United Hatzalah – Neighborly in Nazareth & American Teens Assist in Successful CPR
Nazareth man suffers sudden cardiac arrest and is revived by neighbors, EMTs, and ambulance crews
Nazareth – On Sunday evening, just before 11:00 p.m., a man in his 40s with a long medical history wanted to take a walk outside. As he left his home in the neighborhood of Yafa an-Naseriyye in Nazareth, he suffered a sudden cardiac arrest and lost consciousness. His worried family members called emergency services for help.

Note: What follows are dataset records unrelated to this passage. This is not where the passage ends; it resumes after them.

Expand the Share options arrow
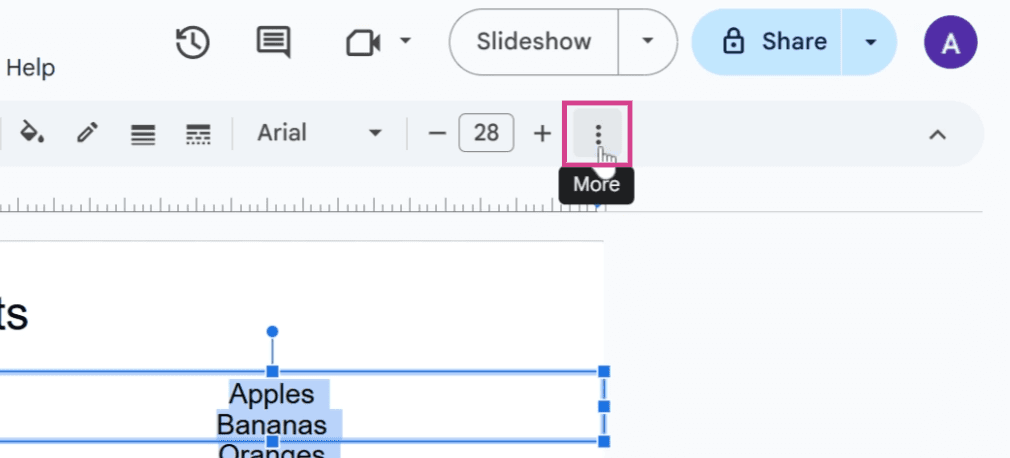The width and height of the screenshot is (1010, 458). pos(870,43)
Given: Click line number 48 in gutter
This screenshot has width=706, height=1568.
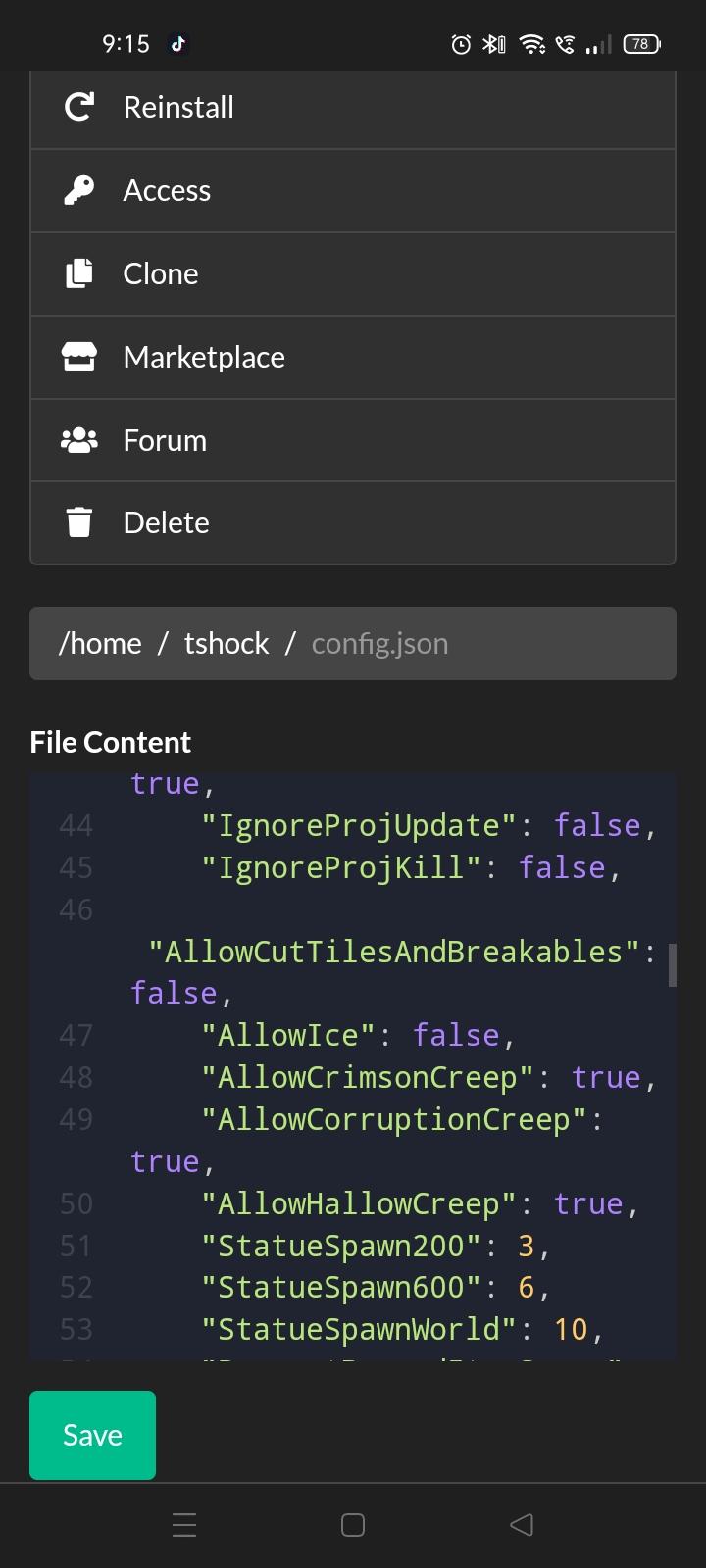Looking at the screenshot, I should tap(76, 1077).
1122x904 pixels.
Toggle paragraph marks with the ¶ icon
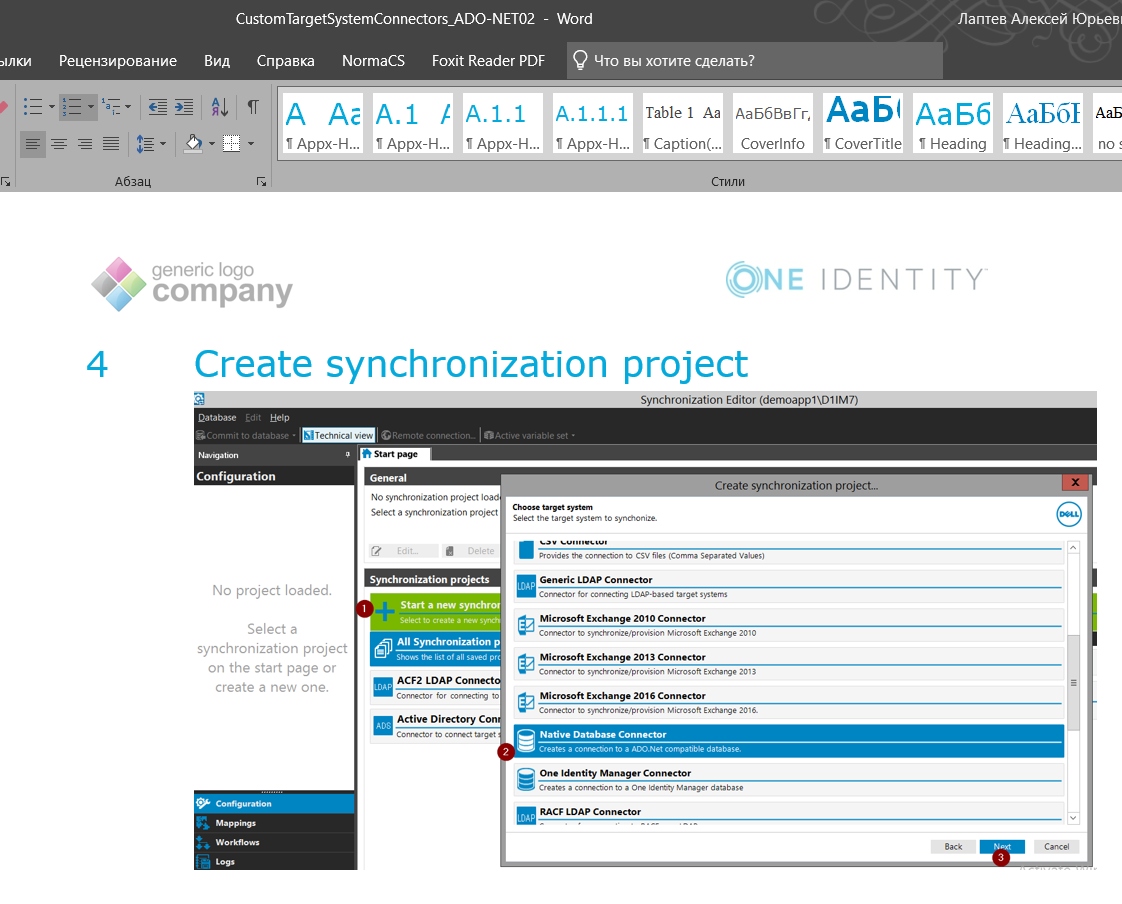(x=253, y=106)
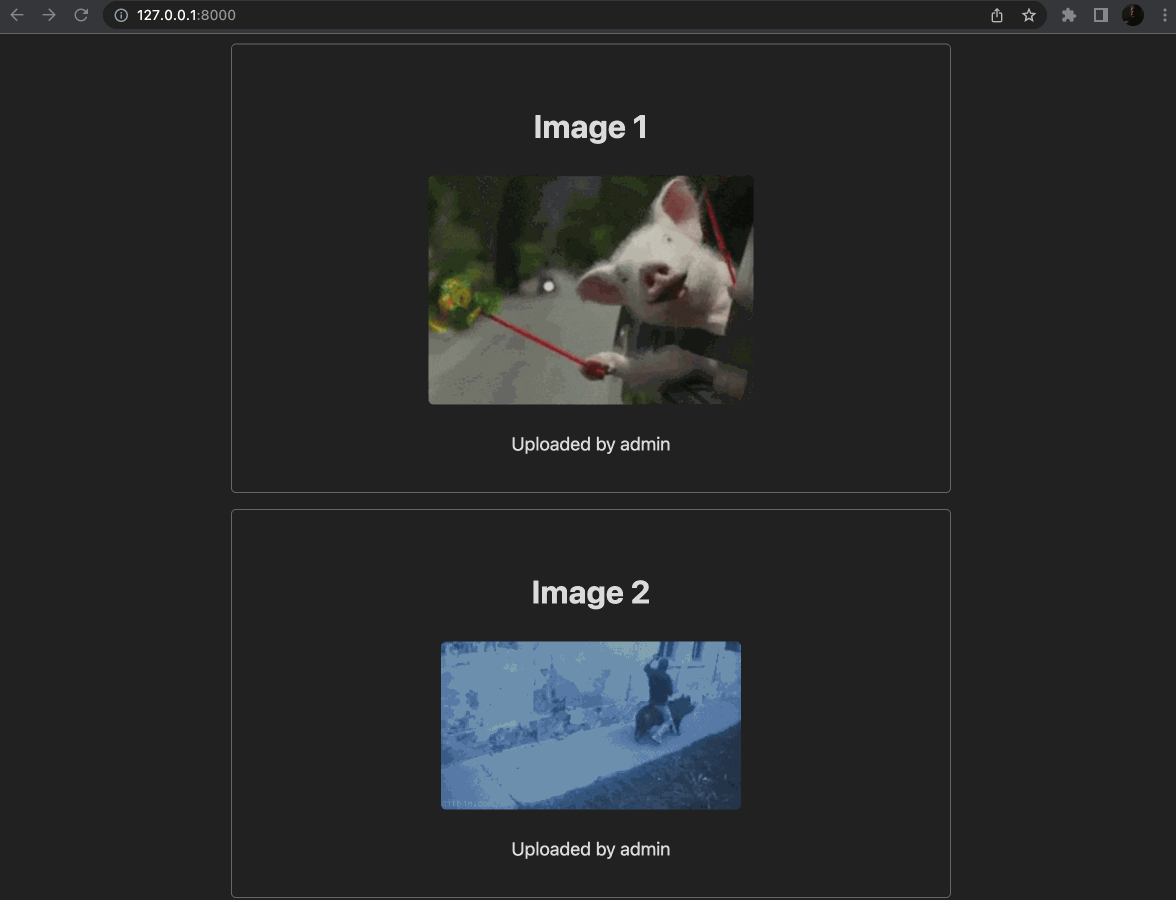Click the pig GIF in Image 1
1176x900 pixels.
coord(590,289)
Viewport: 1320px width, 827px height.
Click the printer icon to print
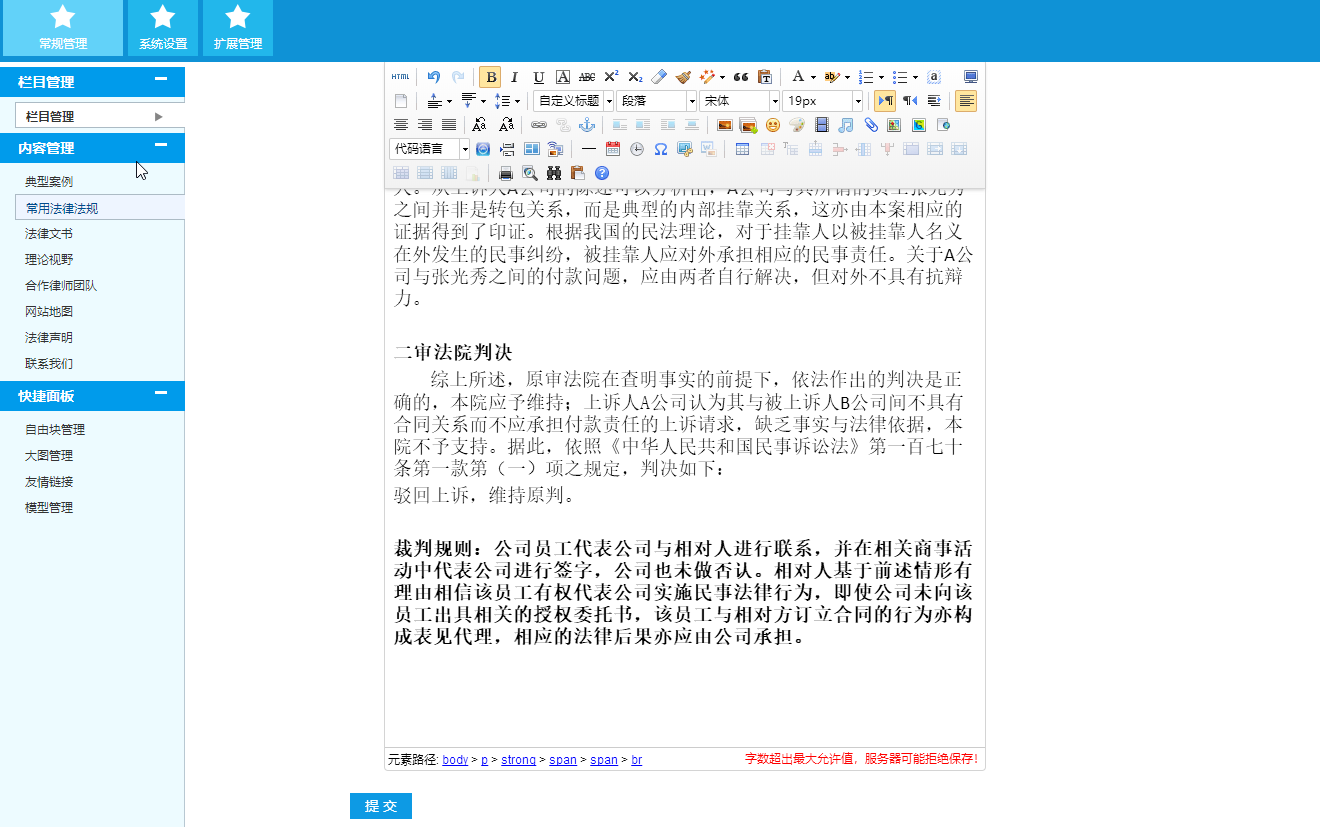(x=506, y=173)
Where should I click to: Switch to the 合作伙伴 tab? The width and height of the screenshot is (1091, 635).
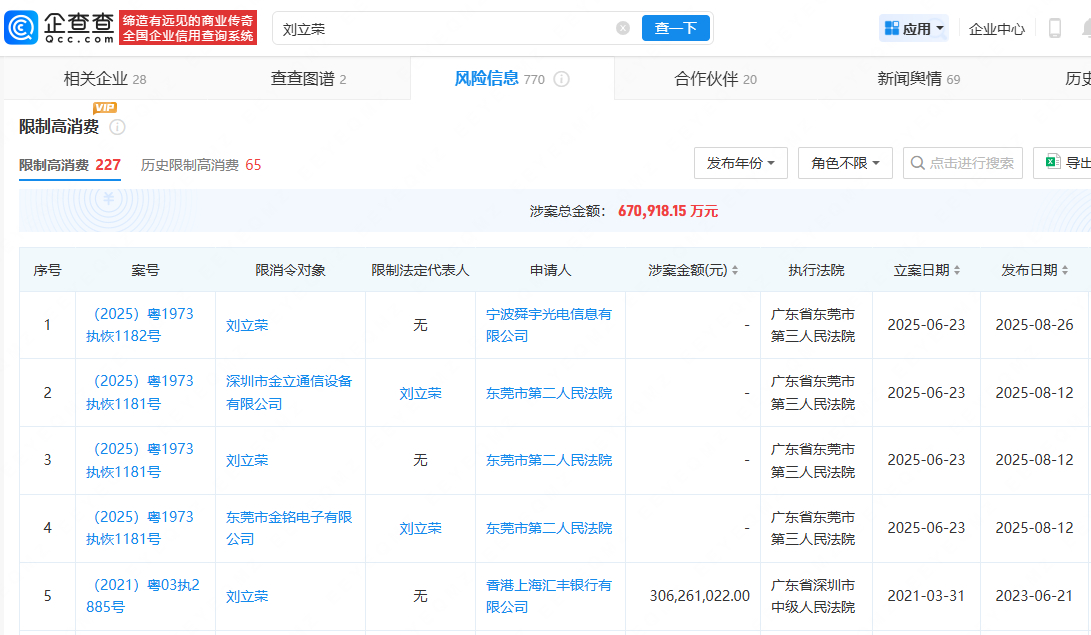[715, 79]
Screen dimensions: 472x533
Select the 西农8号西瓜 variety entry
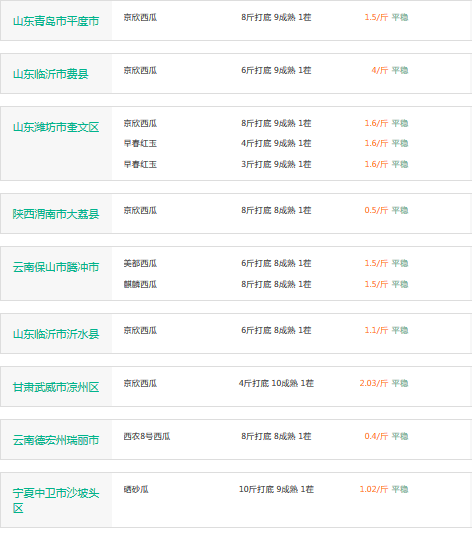pos(147,436)
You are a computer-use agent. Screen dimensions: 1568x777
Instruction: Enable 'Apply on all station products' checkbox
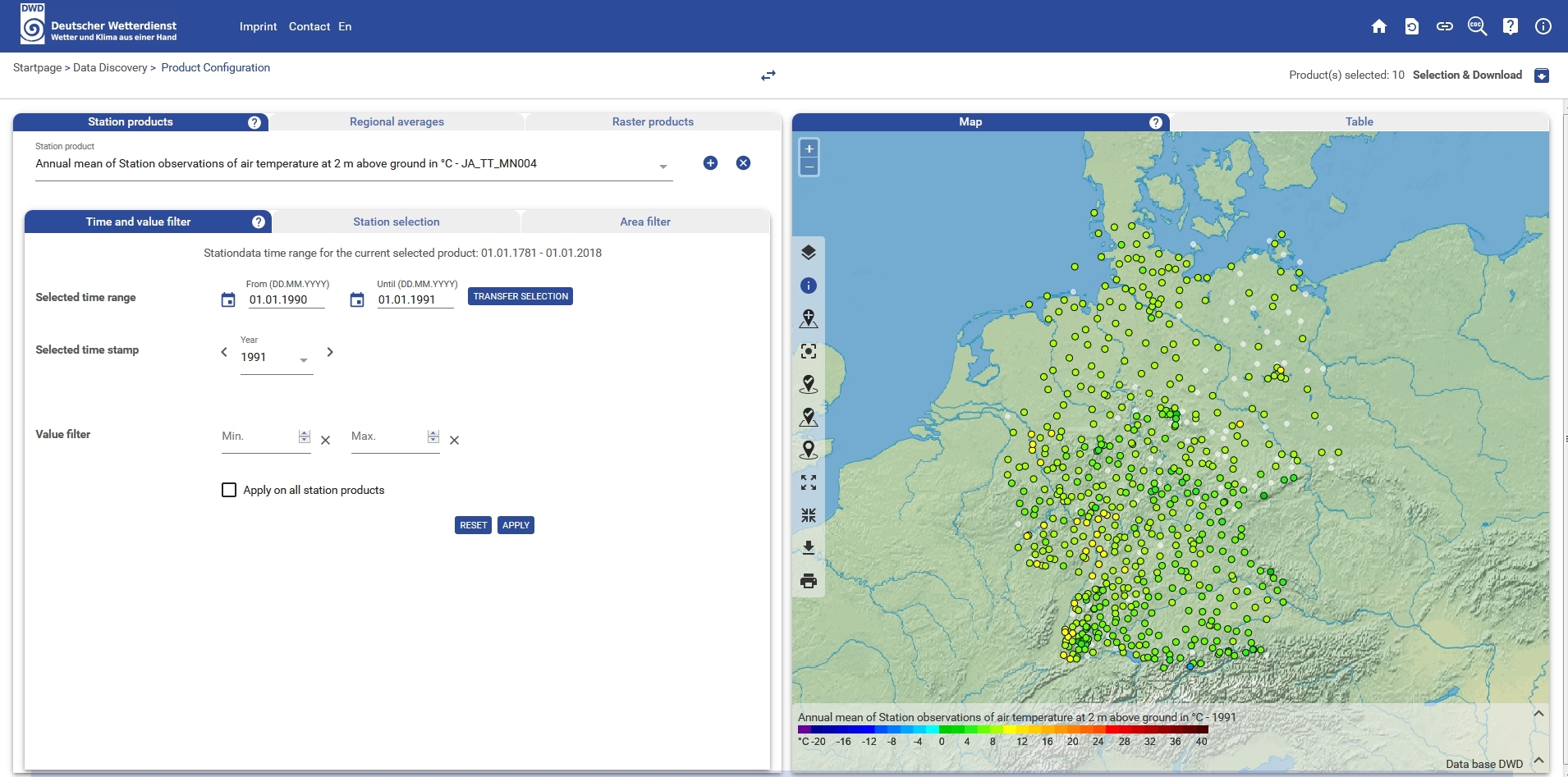pos(229,490)
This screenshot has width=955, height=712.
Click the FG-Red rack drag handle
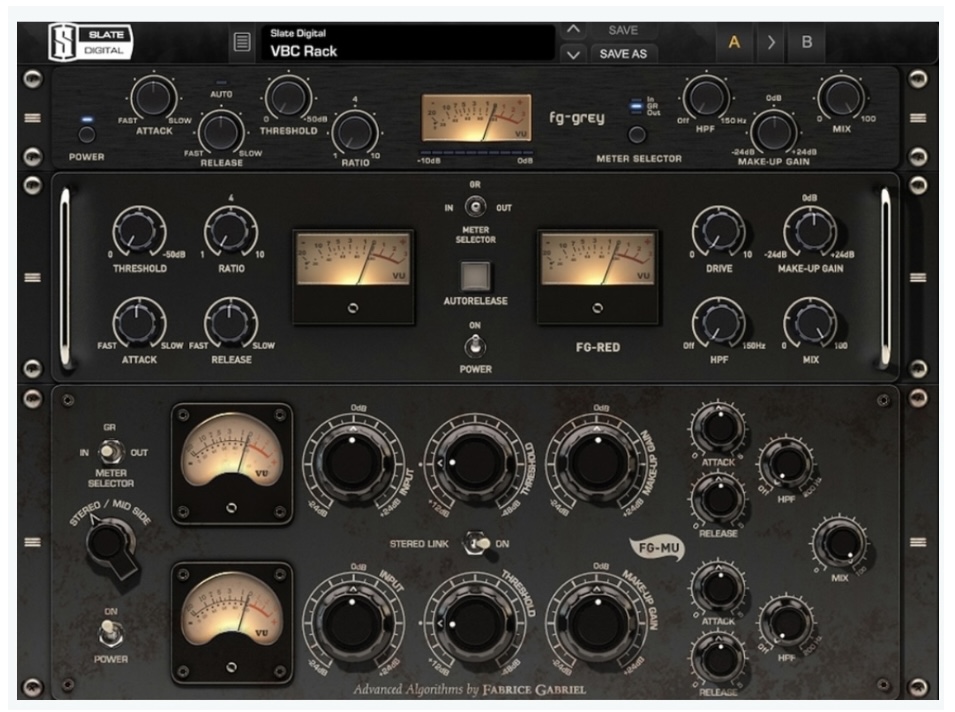tap(34, 277)
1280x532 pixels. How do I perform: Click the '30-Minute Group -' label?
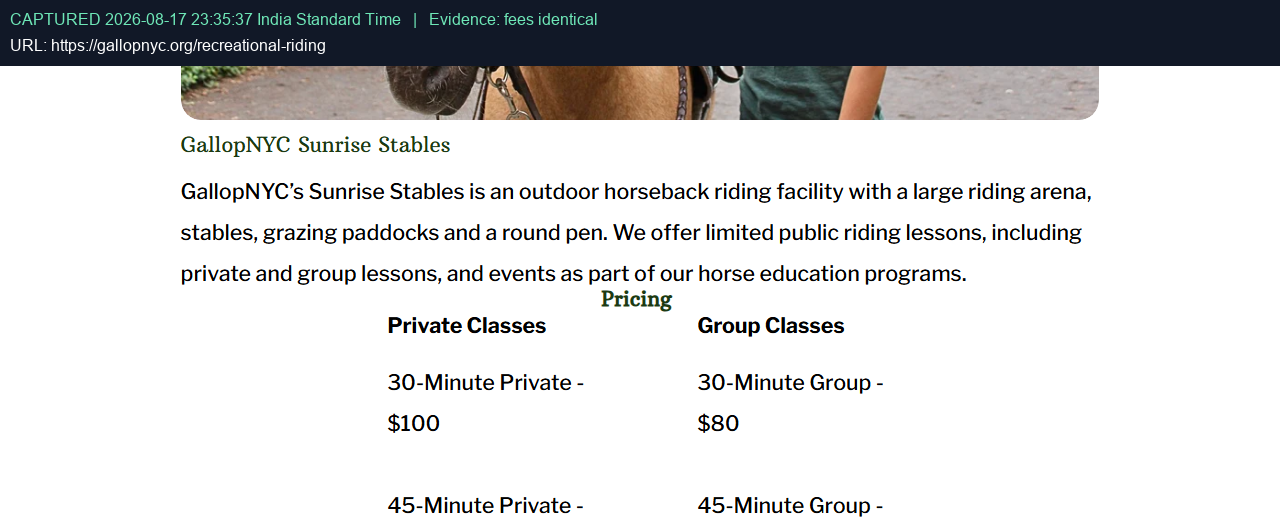790,383

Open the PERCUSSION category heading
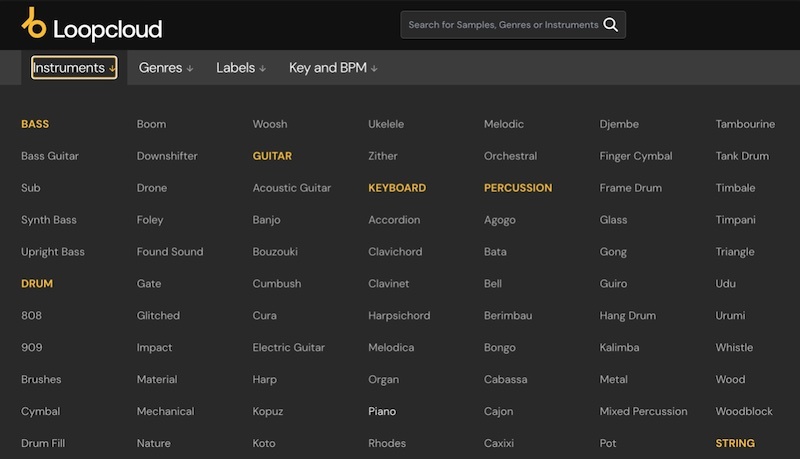517,188
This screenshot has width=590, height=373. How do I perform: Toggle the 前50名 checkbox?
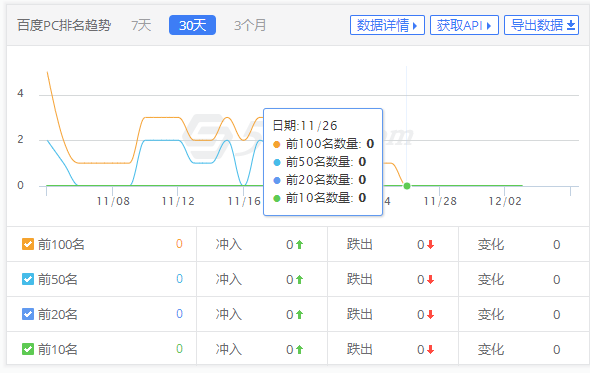pos(28,279)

United Hatzalah volunteer EMT Khaled Zayyoud who lives a few blocks away, received the alert from United Hatzalah’s dispatch and command center. “I was in the middle of eating a late dinner when I received the alert,” Khaled recounted. “I immediately called my friend Yazid Anzawi, another United Hatzalah volunteer EMT who runs a local ambulance service in Nazareth, and told him to come as well. I rushed out of my house and arrived at the home of the patient less than two minutes later.”
Khaled found the man collapsed in his doorway and brought him inside to where it would be easier to treat him. A moment later Yazid arrived with his ambulance crew and the team of first responders initiated CPR.
“We checked for vital signs and found none,” Yazid recalled. “I attached a defibrillator as Khaled started compressions. We then opened an IV line and administered fluids while other members of the team administered oxygen. I called dispatch and asked for a mobile intensive care unit to be sent.”
A few minutes after Khaled and Yazid showed up a mobile intensive care ambulance arrived as well and joined the effort to save the man’s life. “We fought for this man’s life for an hour, and we were thankful that we did because, in the end, we succeeded,” explained Yazid. An hour after Khaled and Yazid began CPR the man’s pulse returned and he began breathing on his own. “There were times when I didn’t think that he was going to make it,” said Khaled, “but we persevered and the man survived. The CPR was a success. After the man’s pulse returned he was transported to the English Hospital in Nazareth for further care.”
“I have dedicated my life to helping people and I am glad that we were able to help this man and his family,” Yazid concluded.
Khaled added, “This is what we do, we help those nearby, our neighbors and friends. I can always prepare myself another meal, helping someone else takes precedence. Saving a life is the most important thing one can do, and I am happy that I was able to do it today and help one of my neighbors.”
American Teens Assist in Successful CPR
American Teens Assist in Successful CPR of Ashdod Man and Help Save His Life
Ashdod – On Sunday evening, a man suffered a prolonged epileptic seizure in his home in Ashdod, causing him to lose consciousness. Worried family members called emergency services for help.
Two members of the NCSY summer program “NCSY Hatzalah Rescue” were on board a United Hatzalah’s ambulance that was driving nearby when the emergency alert was received by United Hatzalah’s dispatch and command center. The ambulance was quickly rerouted to the location of the emergency and arrived a few minutes later. Jori Mehl from Stamford Connecticut and Josh Ackerman from Plainview New York were about to embark on their first ever CPR emergency response, having just finished their training to become EMRs a week and a half ago.
“We were told in training that it would be unlikely that we would need to use the CPR skills that we learned as it is rare that we would come across a person suffering a cardiac arrest,” said Ackerman after the incident. “In the week-and-a-half that we have been on ambulance shifts, this is the first one that I have come across and while the training prepared us for what we had to do, it felt completely different.”
Sali Shimon Yehud, who was driving the ambulance relayed, “Together with volunteer first responders from the organization, we arrived just a few moments after the emergency alert went out. We went up to the apartment together with the mobile intensive care unit that had arrived and worked together to attempt to resuscitate the man who had no pulse and was not breathing. We performed CPR for more than 45 minutes and managed to bring back the man’s pulse several times, but each time it faded away again. Finally, after 45 minutes we brought back a pulse that was stable enough to enable the man to be transported and he was taken in the mobile intensive care ambulance.”
Ackerman, Mehl, and Yehud, as well as the other EMTs who were accompanying them, were then dispatched to another emergency in which a young child was involved in a motor vehicle accident with an ATV. They transported that patient to the hospital and found the man they had just helped to resuscitate a short time earlier was in the same hospital and that his condition had stabilized.
“It felt great to resuscitate a person and know that we helped save his life,” Ackerman added. “Having my first CPR be a successful one is something that I will never forget. I am glad that I was here to help save this man’s life.”